Indie, experimental, hip-hop or beat — these sounds and more, from emerging bands to radio stalwarts, take the stage of a happening club in Costa Mesa.

May 27, 2011|By Nate Jackson, Los Angeles Times
  • Rock and roll is the main staple at Detroit Bar in Costa Mesa.
Rock and roll is the main staple at Detroit Bar in Costa Mesa. (Luis Sinco, Los Angeles…)

Driving 40 miles south on a jammed freeway to an aging Costa Mesa strip mall was never a nightlife priority for Ricky Alvarez. But inside the balmy crush of a sold-out Aloe Blacc show, howling rapturously and cradling a half-empty Red Stripe, the Saturday night schlep to Detroit Bar was paying off.

"This is the first time I've been here," said Alvarez, 36, of Whittier. Dim Art Deco lighting reveals a retro-feeling room, with tweed wall cushions and a row of analog TVs blazing over the bar. A tight crowd of twentysomethings sport graphic tees, Motown revival wear and patterned minidresses. More familiar with the L.A. bar scene, Alvarez had heard murmurs about the Detroit Bar, now in its 10th year, as a respected Orange County haunt. "Finally, when it came to seeing Aloe Blacc, I had to come check it out," he said.

Bookended between a coin laundry and Famous Subs and Doughnuts, Detroit Bar has grown more important musically over the last decade, moving up from hosting baby bands to legends like the late Elliot Smith and the Wu-Tang Clan. Now it's the premier venue nurturing O.C.'s surging punk, indie, experimental, hip-hop and beat scenes. And it's not just local: Detroit Bar has attracted the attention of SoCal tastemakers like KCRW-FM (89.9) in Santa Monica, which regularly calls attention to the shows there.

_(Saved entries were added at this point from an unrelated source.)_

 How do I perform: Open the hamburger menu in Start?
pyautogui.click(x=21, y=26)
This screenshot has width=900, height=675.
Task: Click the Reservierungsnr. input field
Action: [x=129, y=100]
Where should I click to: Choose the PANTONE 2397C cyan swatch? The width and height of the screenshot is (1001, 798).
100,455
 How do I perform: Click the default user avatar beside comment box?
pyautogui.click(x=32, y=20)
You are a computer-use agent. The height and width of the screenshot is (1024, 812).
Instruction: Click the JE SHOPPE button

"Before, it seemed like Orange County artists would always have to go up to L.A.," said Blacc, a Laguna Niguel native.

After the rowdy show, his neon orange button-up shirt, herringbone vest, tight pants and tilted fedora remain impeccable. Blacc — born Egbert Nathaniel Dawkins III — played the Detroit Bar many times since the early 2000s with his hip-hop group, Emanon. In the past, regular club nights like Root Down and Abstract Workshop helped bring an "L.A. mystique to an otherwise suburban, stale place," Blacc said. These days, events like Dubtroit — a monthly dubstep night — cause considerable cross pollination between O.C. and L.A. DJs.

Still, Detroit Bar functions as part of a constellation of relevant local venues, which includes enduring standbys La Cave, Tikki Bar and Avalon Bar. These watering holes, each with its respective scene, tend to become feeder venues for Detroit Bar as buzz-worthy acts move up the food chain. Unlike the extravagant ultra lounge vibe of Sutra — which books plenty of its own national and world-traveling headliners — a packed local gig at Detroit Bar carries the proud imprint of paid dues. Short of playing House of Blues Anaheim or the Grove, it's a declaration that an artist is making serious noise in the local scene.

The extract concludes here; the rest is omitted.